**Supplied data**
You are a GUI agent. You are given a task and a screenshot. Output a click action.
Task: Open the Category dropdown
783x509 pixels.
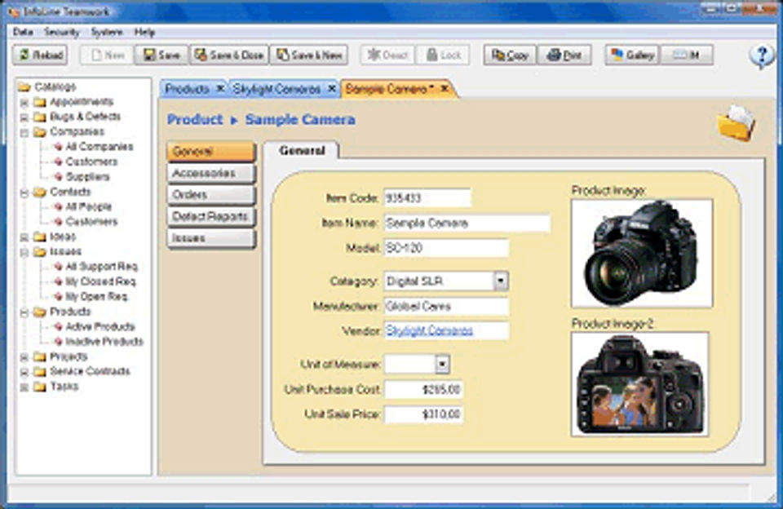tap(501, 281)
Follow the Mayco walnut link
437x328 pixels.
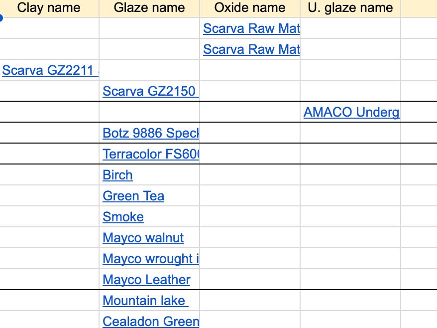pos(143,238)
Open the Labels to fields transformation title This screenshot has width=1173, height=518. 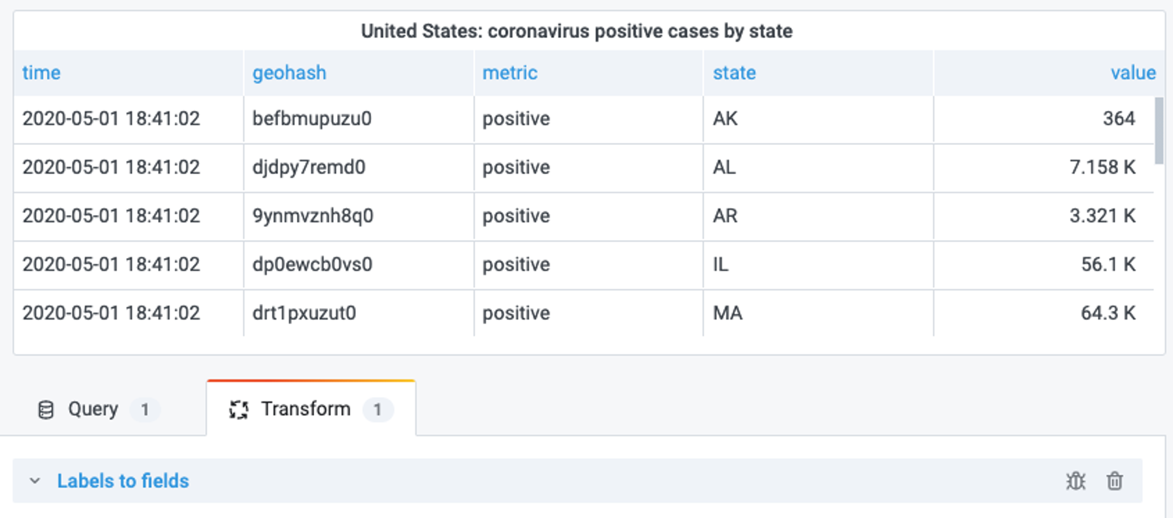(123, 481)
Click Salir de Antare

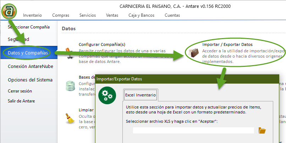click(x=21, y=101)
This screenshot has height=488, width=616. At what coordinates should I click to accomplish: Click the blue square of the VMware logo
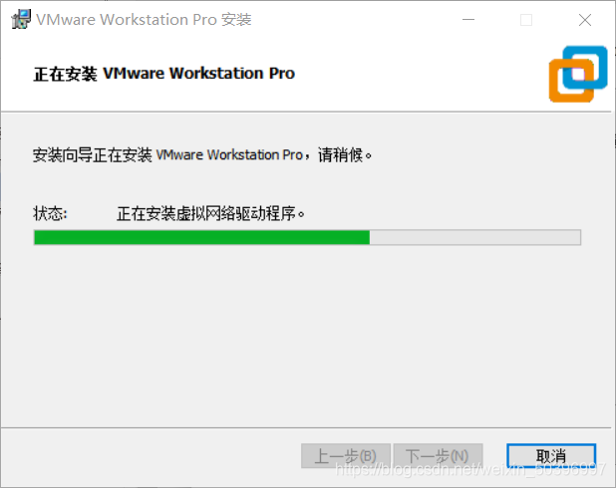pyautogui.click(x=585, y=67)
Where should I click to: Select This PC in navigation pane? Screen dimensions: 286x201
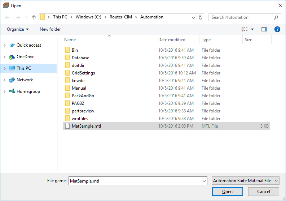click(x=24, y=68)
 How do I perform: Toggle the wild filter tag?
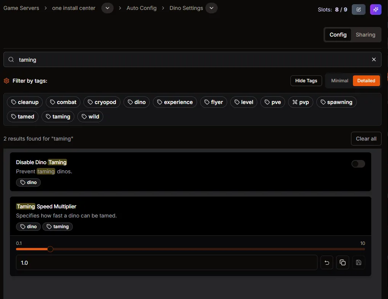(x=90, y=117)
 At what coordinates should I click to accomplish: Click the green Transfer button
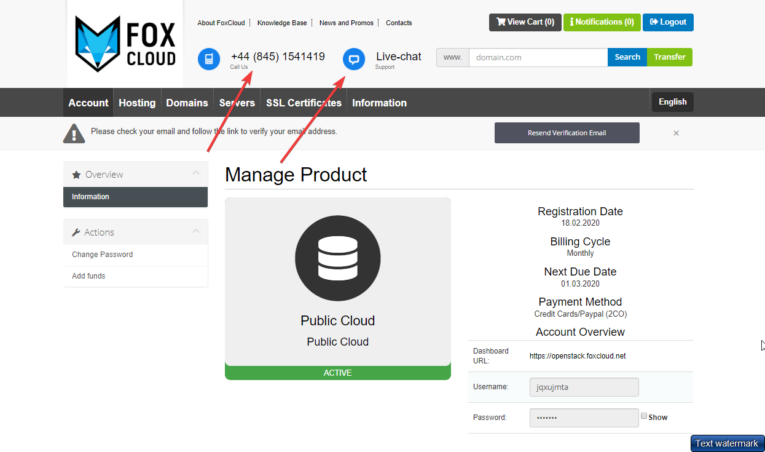pyautogui.click(x=669, y=57)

**Exercise aim**
Print only the lines running from the one containing "green Transfer button" to the end of the data above, exactly; include no pictures.

**Solution for this task**
 At what coordinates should I click to accomplish: Click the green Transfer button
pyautogui.click(x=669, y=57)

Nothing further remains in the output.